### Task instructions
Your output should be every line below, copied exactly.

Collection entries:
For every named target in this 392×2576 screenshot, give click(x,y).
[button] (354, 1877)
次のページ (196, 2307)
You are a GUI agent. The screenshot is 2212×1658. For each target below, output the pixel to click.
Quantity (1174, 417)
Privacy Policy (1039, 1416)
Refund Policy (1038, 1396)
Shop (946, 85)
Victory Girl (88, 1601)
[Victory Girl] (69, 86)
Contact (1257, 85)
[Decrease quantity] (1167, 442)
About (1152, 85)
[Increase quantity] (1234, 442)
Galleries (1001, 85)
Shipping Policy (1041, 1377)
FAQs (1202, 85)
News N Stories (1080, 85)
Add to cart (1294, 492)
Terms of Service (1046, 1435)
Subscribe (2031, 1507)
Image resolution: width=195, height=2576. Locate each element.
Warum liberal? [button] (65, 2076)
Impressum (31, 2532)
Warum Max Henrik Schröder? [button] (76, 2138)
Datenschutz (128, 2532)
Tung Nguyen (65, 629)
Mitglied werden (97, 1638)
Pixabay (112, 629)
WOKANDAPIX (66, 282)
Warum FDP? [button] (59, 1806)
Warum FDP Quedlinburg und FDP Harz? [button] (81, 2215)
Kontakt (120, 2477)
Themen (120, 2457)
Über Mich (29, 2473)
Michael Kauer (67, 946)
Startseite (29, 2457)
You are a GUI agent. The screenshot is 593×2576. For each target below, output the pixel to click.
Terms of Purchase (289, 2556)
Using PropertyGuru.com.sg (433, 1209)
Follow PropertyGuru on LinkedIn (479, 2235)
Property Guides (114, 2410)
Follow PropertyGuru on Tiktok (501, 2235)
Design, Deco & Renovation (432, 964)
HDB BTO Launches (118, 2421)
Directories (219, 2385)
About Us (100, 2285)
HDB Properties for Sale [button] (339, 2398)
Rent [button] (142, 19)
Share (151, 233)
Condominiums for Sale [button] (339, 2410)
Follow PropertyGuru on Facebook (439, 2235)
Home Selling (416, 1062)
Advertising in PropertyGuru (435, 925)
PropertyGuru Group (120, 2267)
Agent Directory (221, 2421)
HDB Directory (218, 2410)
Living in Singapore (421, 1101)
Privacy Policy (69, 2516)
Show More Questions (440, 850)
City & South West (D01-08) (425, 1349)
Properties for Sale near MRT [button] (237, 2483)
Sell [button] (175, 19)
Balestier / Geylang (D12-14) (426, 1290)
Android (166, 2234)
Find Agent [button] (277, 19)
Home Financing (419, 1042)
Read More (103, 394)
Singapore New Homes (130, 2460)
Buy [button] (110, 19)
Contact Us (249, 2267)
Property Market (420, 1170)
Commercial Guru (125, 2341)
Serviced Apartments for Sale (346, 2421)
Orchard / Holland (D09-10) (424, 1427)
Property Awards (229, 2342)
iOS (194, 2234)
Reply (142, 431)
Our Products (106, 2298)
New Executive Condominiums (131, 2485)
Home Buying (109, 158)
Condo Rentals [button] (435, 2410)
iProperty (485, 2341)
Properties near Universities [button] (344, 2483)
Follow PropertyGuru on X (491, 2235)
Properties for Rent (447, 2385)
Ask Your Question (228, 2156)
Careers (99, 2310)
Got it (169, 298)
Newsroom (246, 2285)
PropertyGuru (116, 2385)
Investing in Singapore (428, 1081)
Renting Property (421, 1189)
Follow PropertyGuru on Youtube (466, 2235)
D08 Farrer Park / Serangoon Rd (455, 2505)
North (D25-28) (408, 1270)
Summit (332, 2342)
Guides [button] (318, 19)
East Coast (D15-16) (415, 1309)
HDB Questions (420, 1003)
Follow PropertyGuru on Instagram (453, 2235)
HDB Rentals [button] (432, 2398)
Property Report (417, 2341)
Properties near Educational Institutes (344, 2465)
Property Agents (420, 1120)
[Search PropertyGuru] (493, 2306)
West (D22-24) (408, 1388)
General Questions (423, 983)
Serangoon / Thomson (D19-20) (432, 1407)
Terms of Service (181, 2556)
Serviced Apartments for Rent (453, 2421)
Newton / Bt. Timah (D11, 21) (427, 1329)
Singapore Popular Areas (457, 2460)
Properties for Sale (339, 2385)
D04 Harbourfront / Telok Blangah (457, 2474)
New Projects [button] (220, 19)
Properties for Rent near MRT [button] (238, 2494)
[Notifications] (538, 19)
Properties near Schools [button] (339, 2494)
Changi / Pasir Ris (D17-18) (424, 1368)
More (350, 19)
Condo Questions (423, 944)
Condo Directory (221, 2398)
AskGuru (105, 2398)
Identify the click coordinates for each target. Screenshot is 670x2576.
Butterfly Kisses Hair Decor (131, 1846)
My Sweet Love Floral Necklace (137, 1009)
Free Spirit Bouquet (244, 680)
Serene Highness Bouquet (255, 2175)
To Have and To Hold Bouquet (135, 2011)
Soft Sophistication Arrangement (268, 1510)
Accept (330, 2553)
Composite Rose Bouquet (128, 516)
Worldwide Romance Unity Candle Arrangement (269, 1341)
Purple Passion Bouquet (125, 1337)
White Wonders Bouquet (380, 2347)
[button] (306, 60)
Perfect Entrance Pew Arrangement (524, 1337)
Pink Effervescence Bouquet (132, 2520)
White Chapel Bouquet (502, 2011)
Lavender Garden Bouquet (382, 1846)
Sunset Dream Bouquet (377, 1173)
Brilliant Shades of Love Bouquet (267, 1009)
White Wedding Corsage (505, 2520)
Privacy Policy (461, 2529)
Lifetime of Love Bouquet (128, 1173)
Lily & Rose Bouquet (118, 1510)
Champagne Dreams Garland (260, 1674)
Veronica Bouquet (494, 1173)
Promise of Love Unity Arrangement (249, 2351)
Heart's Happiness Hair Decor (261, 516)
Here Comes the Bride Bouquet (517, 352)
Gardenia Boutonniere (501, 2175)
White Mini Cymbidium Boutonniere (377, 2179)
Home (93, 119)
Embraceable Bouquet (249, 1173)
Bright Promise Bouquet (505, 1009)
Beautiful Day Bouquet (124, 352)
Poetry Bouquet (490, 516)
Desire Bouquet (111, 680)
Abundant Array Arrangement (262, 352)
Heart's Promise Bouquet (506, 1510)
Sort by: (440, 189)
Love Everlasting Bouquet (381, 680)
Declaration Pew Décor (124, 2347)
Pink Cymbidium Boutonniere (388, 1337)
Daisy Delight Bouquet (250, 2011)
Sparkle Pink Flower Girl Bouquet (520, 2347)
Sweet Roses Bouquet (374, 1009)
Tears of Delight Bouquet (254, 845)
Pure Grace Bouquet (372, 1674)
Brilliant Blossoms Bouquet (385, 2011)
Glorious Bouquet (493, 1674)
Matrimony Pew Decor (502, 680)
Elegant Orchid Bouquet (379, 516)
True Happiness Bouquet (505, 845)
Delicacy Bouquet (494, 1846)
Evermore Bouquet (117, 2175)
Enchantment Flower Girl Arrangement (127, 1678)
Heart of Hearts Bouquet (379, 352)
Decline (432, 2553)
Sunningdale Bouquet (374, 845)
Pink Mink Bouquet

### Exercise response
For every named target in this 392×2576 screenshot, give click(x,y).
[button] (354, 1877)
次のページ (196, 2307)
You are a GUI agent. The screenshot is 2212×1658. For each target below, output the pixel to click.
Quantity (1174, 417)
Privacy Policy (1039, 1416)
Refund Policy (1038, 1396)
Shop (946, 85)
Victory Girl (88, 1601)
[Victory Girl] (69, 86)
Contact (1257, 85)
[Decrease quantity] (1167, 442)
About (1152, 85)
[Increase quantity] (1234, 442)
Galleries (1001, 85)
Shipping Policy (1041, 1377)
FAQs (1202, 85)
News N Stories (1080, 85)
Add to cart (1294, 492)
Terms of Service (1046, 1435)
Subscribe (2031, 1507)
Image resolution: width=195, height=2576. Locate each element.
Warum liberal? [button] (65, 2076)
Impressum (31, 2532)
Warum Max Henrik Schröder? [button] (76, 2138)
Datenschutz (128, 2532)
Tung Nguyen (65, 629)
Mitglied werden (97, 1638)
Pixabay (112, 629)
WOKANDAPIX (66, 282)
Warum FDP? [button] (59, 1806)
Warum FDP Quedlinburg und FDP Harz? [button] (81, 2215)
Kontakt (120, 2477)
Themen (120, 2457)
Über Mich (29, 2473)
Michael Kauer (67, 946)
Startseite (29, 2457)
You are a GUI agent. The screenshot is 593×2576. For each target below, output the pixel to click.
Terms of Purchase (289, 2556)
Using PropertyGuru.com.sg (433, 1209)
Follow PropertyGuru on LinkedIn (479, 2235)
Property Guides (114, 2410)
Follow PropertyGuru on Tiktok (501, 2235)
Design, Deco & Renovation (432, 964)
HDB BTO Launches (118, 2421)
Directories (219, 2385)
About Us (100, 2285)
HDB Properties for Sale [button] (339, 2398)
Rent [button] (142, 19)
Share (151, 233)
Condominiums for Sale [button] (339, 2410)
Follow PropertyGuru on Facebook (439, 2235)
Home Selling (416, 1062)
Advertising in PropertyGuru (435, 925)
PropertyGuru Group (120, 2267)
Agent Directory (221, 2421)
HDB Directory (218, 2410)
Living in Singapore (421, 1101)
Privacy Policy (69, 2516)
Show More Questions (440, 850)
City & South West (D01-08) (425, 1349)
Properties for Sale near MRT [button] (237, 2483)
Sell [button] (175, 19)
Balestier / Geylang (D12-14) (426, 1290)
Android (166, 2234)
Find Agent [button] (277, 19)
Home Financing (419, 1042)
Read More (103, 394)
Singapore New Homes (130, 2460)
Buy [button] (110, 19)
Contact Us (249, 2267)
Property Market (420, 1170)
Commercial Guru (125, 2341)
Serviced Apartments for Sale (346, 2421)
Orchard / Holland (D09-10) (424, 1427)
Property Awards (229, 2342)
iOS (194, 2234)
Reply (142, 431)
Our Products (106, 2298)
New Executive Condominiums (131, 2485)
Home Buying (109, 158)
Condo Rentals [button] (435, 2410)
iProperty (485, 2341)
Properties near Universities [button] (344, 2483)
Follow PropertyGuru on X (491, 2235)
Properties for Rent (447, 2385)
Ask Your Question (228, 2156)
Careers (99, 2310)
Got it (169, 298)
Newsroom (246, 2285)
PropertyGuru (116, 2385)
Investing in Singapore (428, 1081)
Renting Property (421, 1189)
Follow PropertyGuru on Youtube (466, 2235)
D08 Farrer Park / Serangoon Rd (455, 2505)
North (D25-28) (408, 1270)
Summit (332, 2342)
Guides [button] (318, 19)
East Coast (D15-16) (415, 1309)
HDB Questions (420, 1003)
Follow PropertyGuru on Instagram (453, 2235)
HDB Rentals [button] (432, 2398)
Property Report (417, 2341)
Properties near Educational Institutes (344, 2465)
Property Agents (420, 1120)
[Search PropertyGuru] (493, 2306)
West (D22-24) (408, 1388)
General Questions (423, 983)
Serangoon / Thomson (D19-20) (432, 1407)
Terms of Service (181, 2556)
Serviced Apartments for Rent (453, 2421)
Newton / Bt. Timah (D11, 21) (427, 1329)
Singapore Popular Areas (457, 2460)
Properties for Sale (339, 2385)
D04 Harbourfront / Telok Blangah (457, 2474)
New Projects [button] (220, 19)
Properties for Rent near MRT [button] (238, 2494)
[Notifications] (538, 19)
Properties near Schools [button] (339, 2494)
Changi / Pasir Ris (D17-18) (424, 1368)
More (350, 19)
Condo Questions (423, 944)
Condo Directory (221, 2398)
AskGuru (105, 2398)
Identify the click coordinates for each target. Screenshot is 670x2576.
Butterfly Kisses Hair Decor (131, 1846)
My Sweet Love Floral Necklace (137, 1009)
Free Spirit Bouquet (244, 680)
Serene Highness Bouquet (255, 2175)
To Have and To Hold Bouquet (135, 2011)
Soft Sophistication Arrangement (268, 1510)
Accept (330, 2553)
Composite Rose Bouquet (128, 516)
Worldwide Romance Unity Candle Arrangement (269, 1341)
Purple Passion Bouquet (125, 1337)
White Wonders Bouquet (380, 2347)
[button] (306, 60)
Perfect Entrance Pew Arrangement (524, 1337)
Pink Effervescence Bouquet (132, 2520)
White Chapel Bouquet (502, 2011)
Lavender Garden Bouquet (382, 1846)
Sunset Dream Bouquet (377, 1173)
Brilliant Shades of Love Bouquet (267, 1009)
White Wedding Corsage (505, 2520)
Privacy Policy (461, 2529)
Lifetime of Love Bouquet (128, 1173)
Lily & Rose Bouquet (118, 1510)
Champagne Dreams Garland (260, 1674)
Veronica Bouquet (494, 1173)
Promise of Love Unity Arrangement (249, 2351)
Heart's Happiness Hair Decor (261, 516)
Here Comes the Bride Bouquet (517, 352)
Gardenia Boutonniere (501, 2175)
White Mini Cymbidium Boutonniere (377, 2179)
Home (93, 119)
Embraceable Bouquet (249, 1173)
Bright Promise Bouquet (505, 1009)
Beautiful Day Bouquet (124, 352)
Poetry Bouquet (490, 516)
Desire Bouquet (111, 680)
Abundant Array Arrangement (262, 352)
Heart's Promise Bouquet (506, 1510)
Sort by: (440, 189)
Love Everlasting Bouquet (381, 680)
Declaration Pew Décor (124, 2347)
Pink Cymbidium Boutonniere (388, 1337)
Daisy Delight Bouquet (250, 2011)
Sparkle Pink Flower Girl Bouquet (520, 2347)
Sweet Roses Bouquet (374, 1009)
Tears of Delight Bouquet (254, 845)
Pure Grace Bouquet (372, 1674)
Brilliant Blossoms Bouquet (385, 2011)
Glorious Bouquet (493, 1674)
Matrimony Pew Decor (502, 680)
Elegant Orchid Bouquet (379, 516)
True Happiness Bouquet (505, 845)
Delicacy Bouquet (494, 1846)
Evermore Bouquet (117, 2175)
Enchantment Flower Girl Arrangement (127, 1678)
Heart of Hearts Bouquet (379, 352)
Decline (432, 2553)
Sunningdale Bouquet (374, 845)
Pink Mink Bouquet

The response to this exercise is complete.